Selon l'expert sondeur Youri Rivest, il est tôt pour juger de la performance réelle de M. Péladeau, qui vient d'accéder à la barre du PQ. Il faut compter deux ou trois mois pour que l'effet «lune de miel», dont bénéficie un nouveau leader, s'estompe et fasse place à des bases plus solides, rappelle-t-il.
Selon son analyse, il n'y a cependant pas de «Péladeau manie» à l'horizon. «Ce qui est une bonne nouvelle pour lui, avance le vice-président de CROP. C'est plus réaliste, plus solide que juste un effet de popularité.» Selon le sondage, M. Péladeau «ne laisse personne indifférent», signale au passage le sondeur.
Austérité pas si nuisible
L'enquête d'opinion est loin d'être un désastre pour les libéraux. «La satisfaction à l'endroit du gouvernement n'est pas très élevée [35 %], mais ce n'est pas non plus la grogne», commente Youri Rivest. Ce chiffre correspond à la «base électorale» qui a voté pour le PLQ, en 2014, fait-il remarquer.
Et le climat de restrictions budgétaires et de morosité «les affecte, mais pas tant que ça», ajoute-t-il.
«Ce sont les caquistes que je trouve les plus mal pris», poursuit le sondeur. La CAQ peut tirer son épingle du jeu dans le débat économique ou même identitaire. C'est beaucoup plus difficile lorsque l'enjeu devient une opposition entre fédéralistes et souverainistes. Notons que CROP signale que 40 % des Québécois auraient voté en faveur de l'indépendance, ce qui situe le score dans le haut du «corridor d'appuis».
L'arrivée de M. Péladeau comme chef a «exacerbé la polarisation autour de la question référendaire», affirme M. Rivest. «C'est de cela dont pâtit la CAQ, dit-il. Si on est dans les Oui au référendum et dans les Non, la Coalition ne sert pas à grand-chose. Dans un autre débat, plus "gauche/droite", elle devient plus pertinente.»
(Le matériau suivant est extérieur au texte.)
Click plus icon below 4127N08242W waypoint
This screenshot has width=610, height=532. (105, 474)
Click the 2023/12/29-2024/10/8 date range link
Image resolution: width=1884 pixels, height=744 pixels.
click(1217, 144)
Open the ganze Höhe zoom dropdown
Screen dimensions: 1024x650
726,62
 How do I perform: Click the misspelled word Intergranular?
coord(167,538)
Il n'est pourtant pas certain que la population veuille vraiment de ce débat, croit M. Rivest. «C'est mon point d'interrogation.» La réponse pourrait venir d'Ottawa, à l'occasion du scrutin prévu en octobre. «Si le Bloc québécois ne performe pas, on dira qu'il n'y a pas cette polarité dans l'opinion publique.»
François Legault est parti pour la pause estivale à la suite d'une défaite durement ressentie dans Chauveau. «L'histoire racontée par le sondage, c'est qu'ils ont perdu l'élection partielle, souligne Youri Rivest. Gagner, cela fait monter dans les sondages. Perdre, ça fait descendre. Il y a un effet d'entraînement.»
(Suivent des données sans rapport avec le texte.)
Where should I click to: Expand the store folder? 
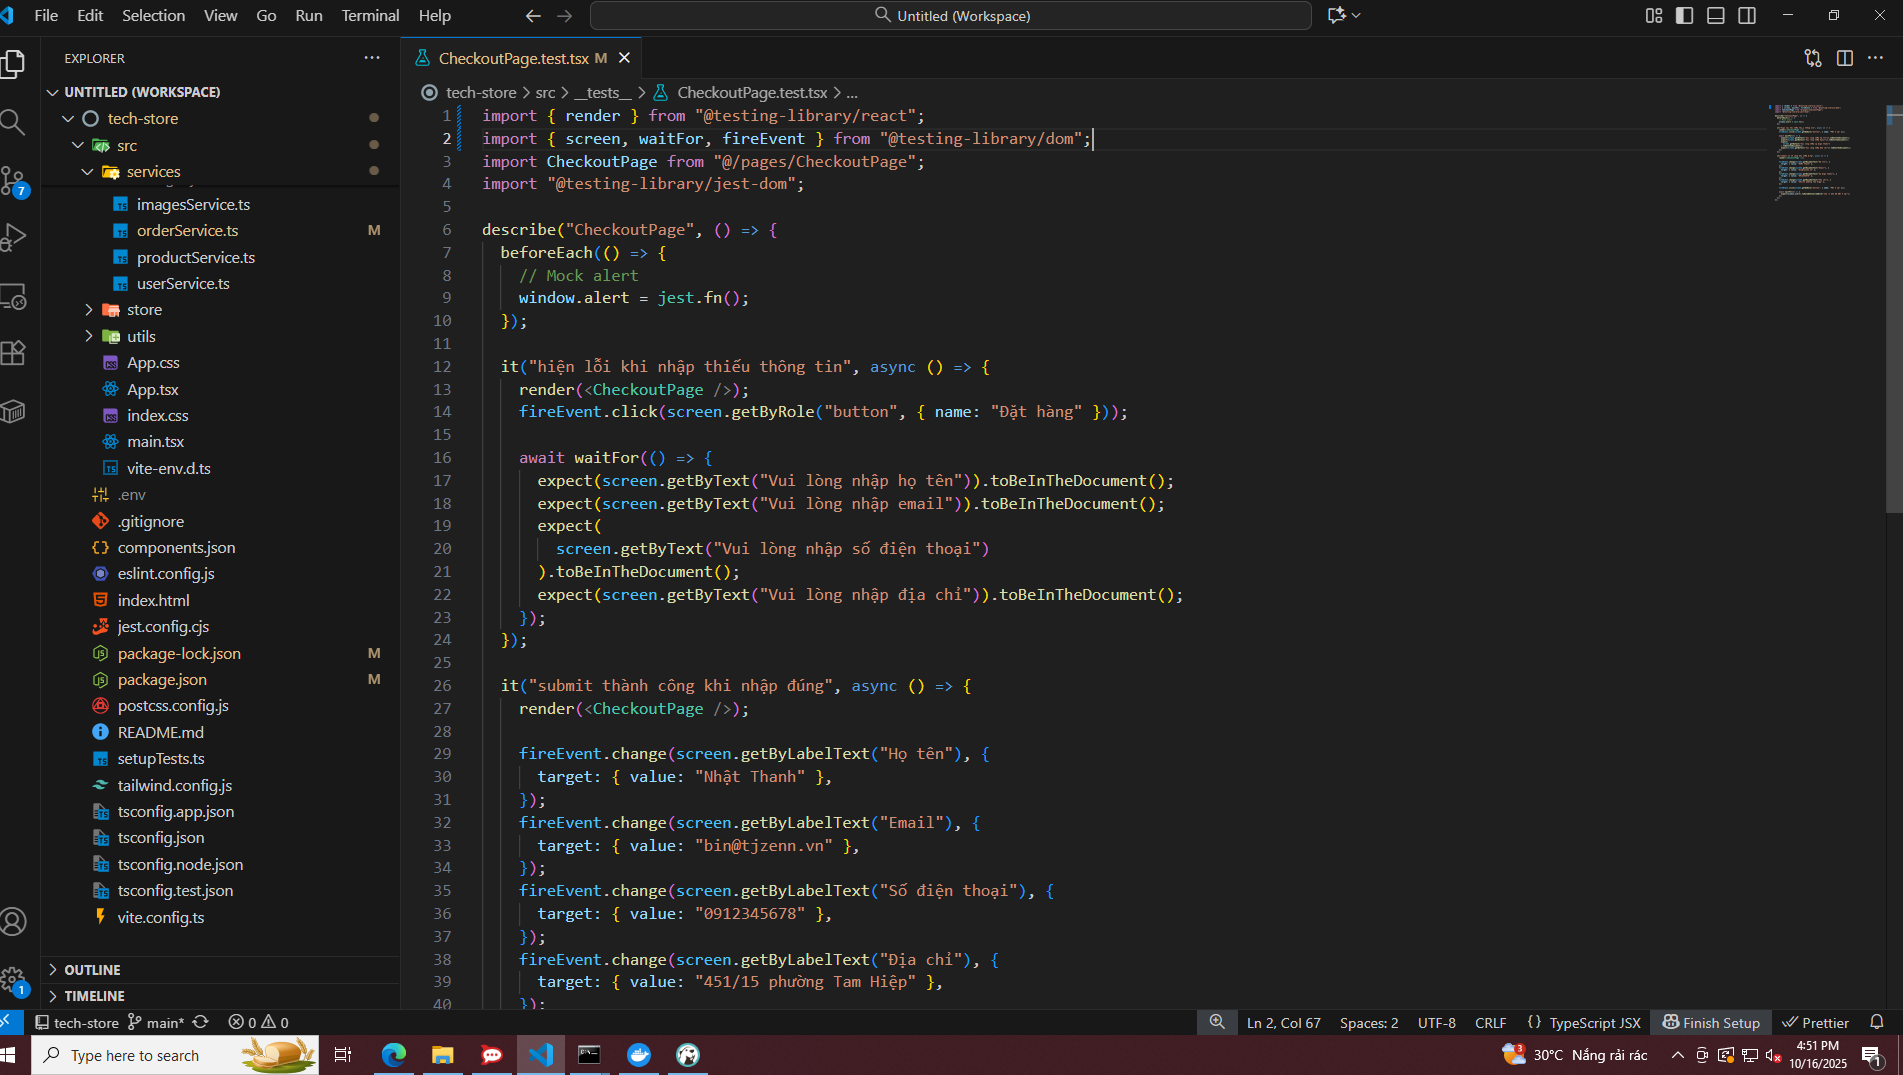(144, 310)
La capitale «bleue» à Ottawa, «rouge» à Québec

Les citoyens de la grande région de Québec continuent de se démarquer des réflexes politiques du reste de l'électorat de la province.
Selon l'enquête d'opinion de CROP, il n'y a que dans la capitale que le Parti conservateur du Canada est en tête des intentions de vote. Du côté provincial, il n'y a qu'ici que le Parti libéral du Québec domine largement.
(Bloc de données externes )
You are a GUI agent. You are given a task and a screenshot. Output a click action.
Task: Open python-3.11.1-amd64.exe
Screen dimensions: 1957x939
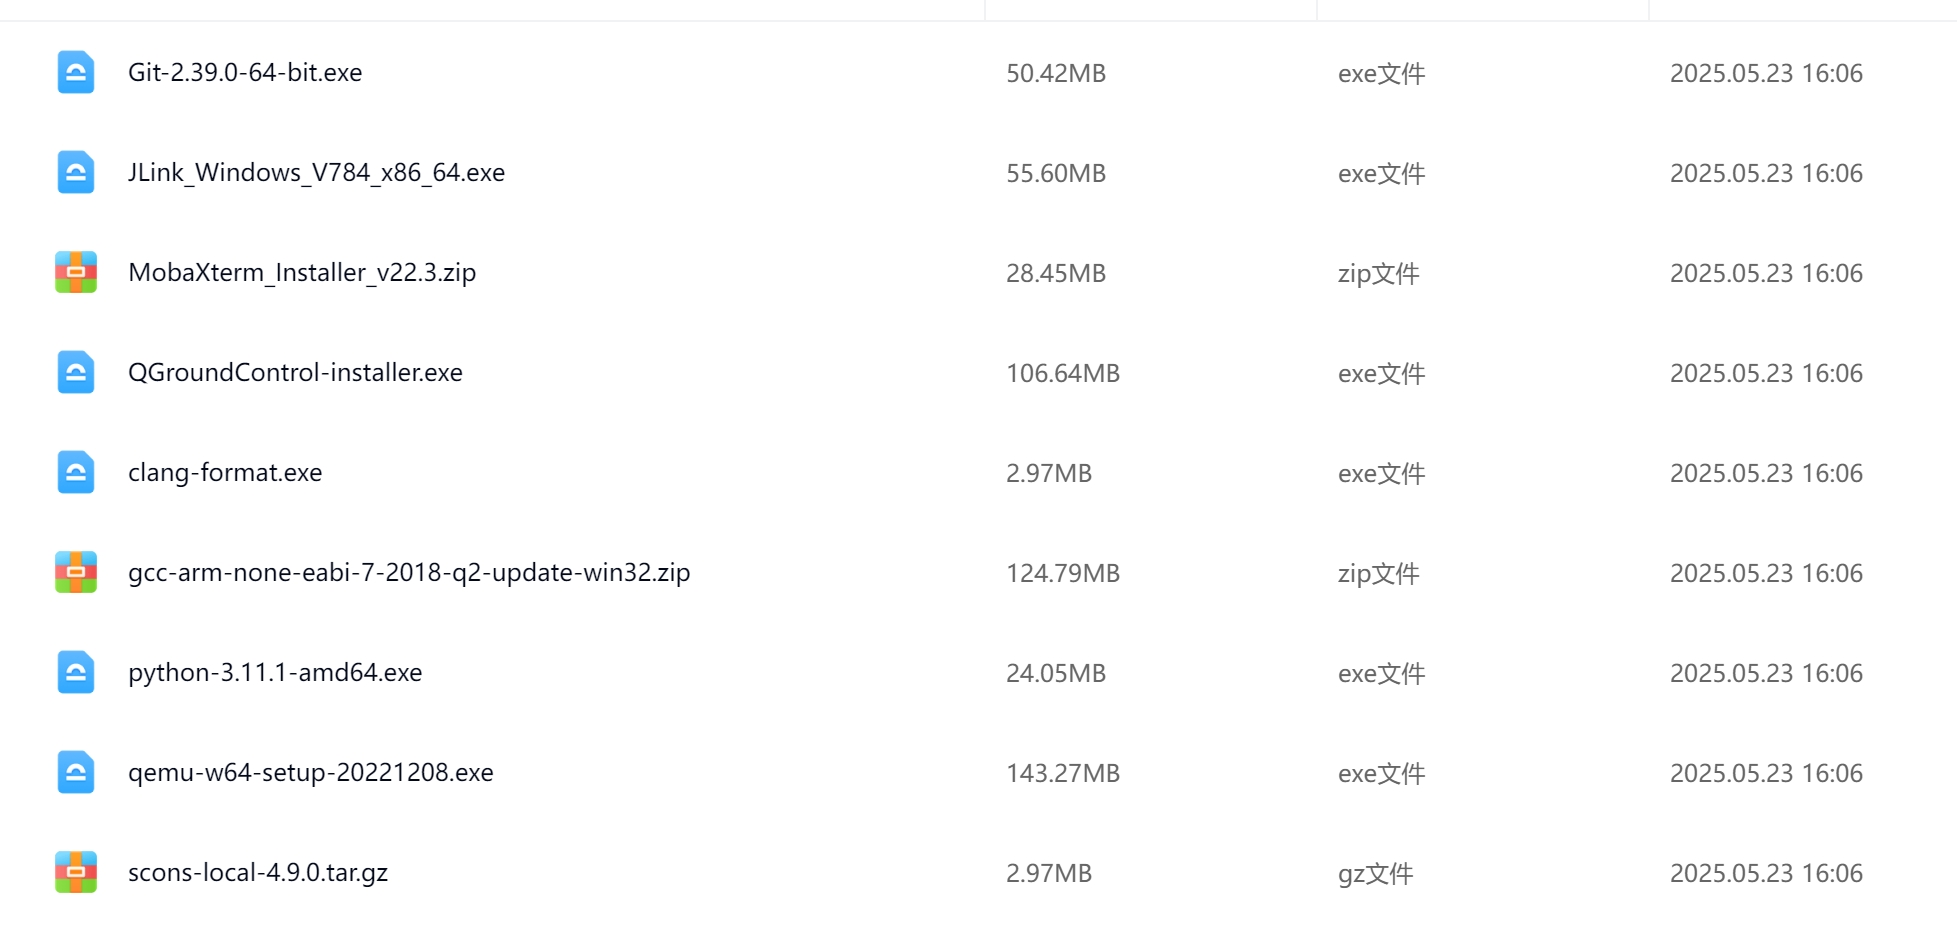click(276, 672)
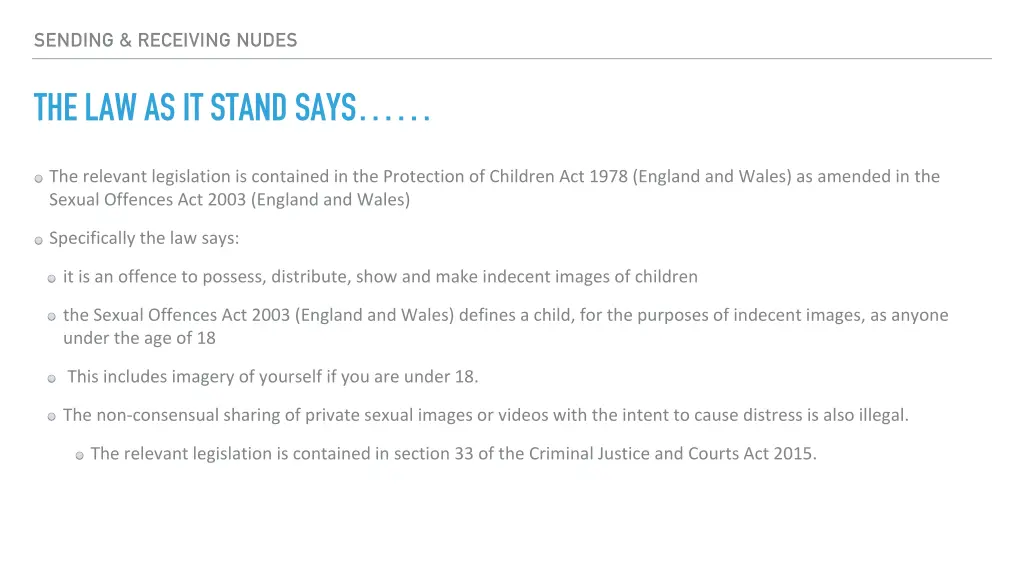Click the bullet before 'Specifically the law says'
Screen dimensions: 1024x576
pyautogui.click(x=39, y=240)
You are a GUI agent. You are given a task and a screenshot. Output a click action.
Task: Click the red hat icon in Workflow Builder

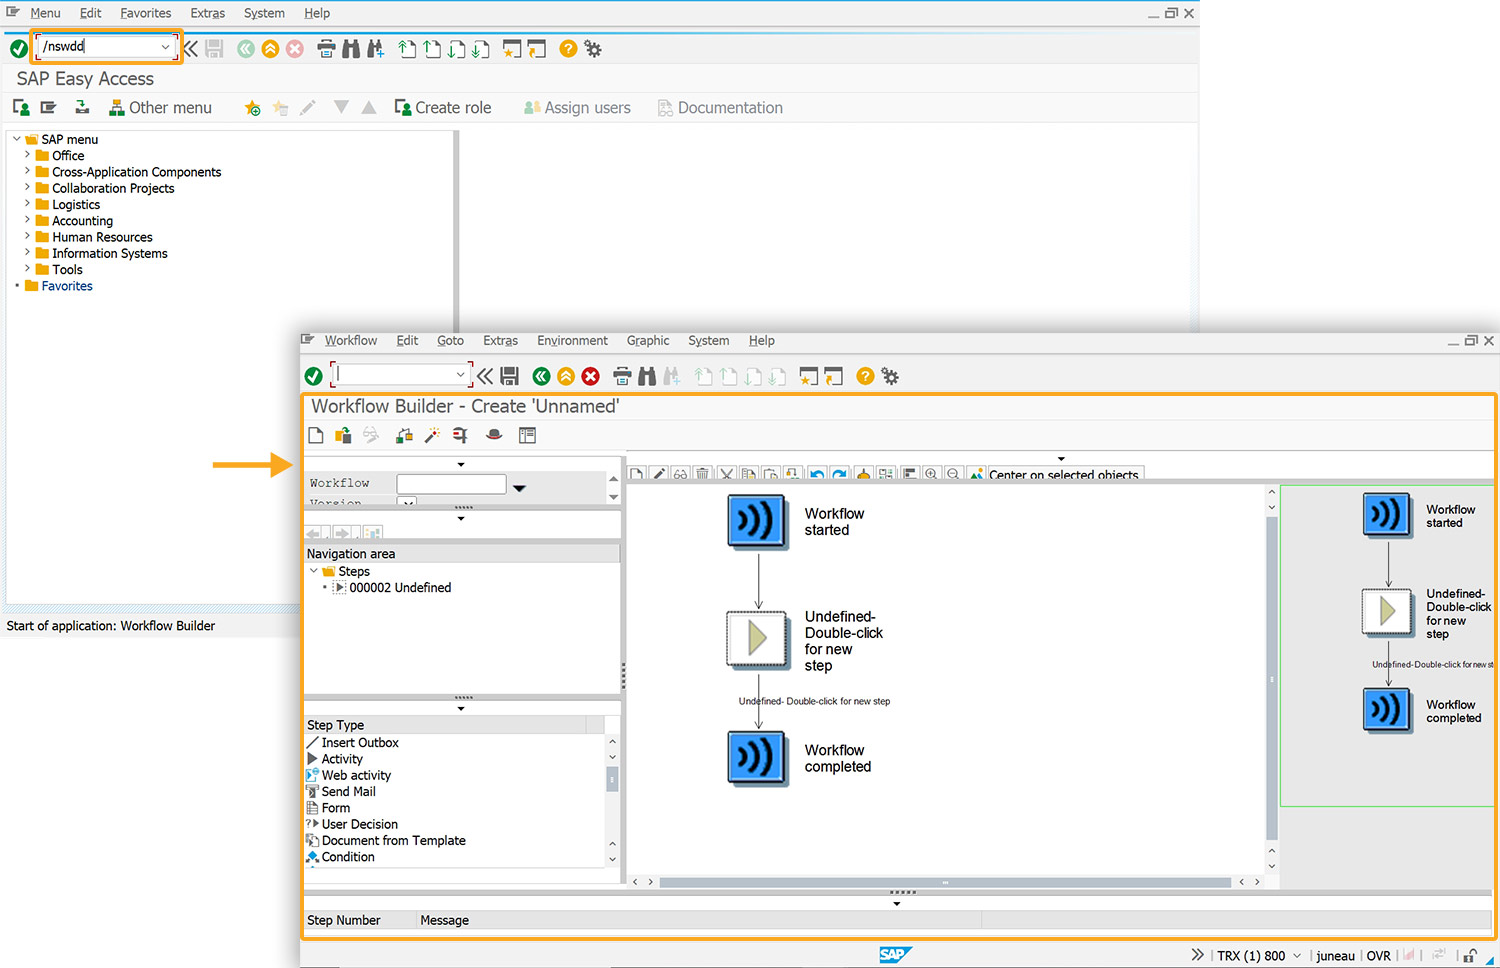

Si des élections avaient eu lieu du 11 au 16 juin, les candidats de Stephen Harper auraient obtenu 33 % des suffrages dans la capitale. C'est une courte avance sur le Nouveau Parti démocratique à qui CROP accorde 31 % du soutien populaire. Le Bloc québécois récolte un maigre 21 %; le Parti libéral du Canada est relégué à un rôle de figuration (13 %); le Parti vert est invisible (2 %).
Pour ce qui est de lorgner un fauteuil à l'Assemblée nationale, dans la région de Québec, où les francophones sont largement majoritaires, les libéraux de Philippe Couillard reçoivent l'endossement de 43 % des personnes interrogées pour l'enquête d'opinion. La Coalition avenir Québec de François Legault s'accroche de peine et de misère à la seconde place (27 %), à peine quatre points devant le Parti québécois de Pierre Karl Péladeau. Québec solidaire demeure marginal (6 %).
CROP précise toujours que l'échantillonnage réduit rend plus incertaines les projections de vote régionales. Cependant, après plusieurs coups de sonde, des tendances peuvent se dégager.

Méthodologie

CROP a conduit son enquête du 11 juin au 16 juin au moyen d'un panel Web. Mille questionnaires ont été remplis. Compte tenu du caractère non probabiliste de l'échantillon, explique la firme de sondage, le calcul de la marge d'erreur ne s'applique pas.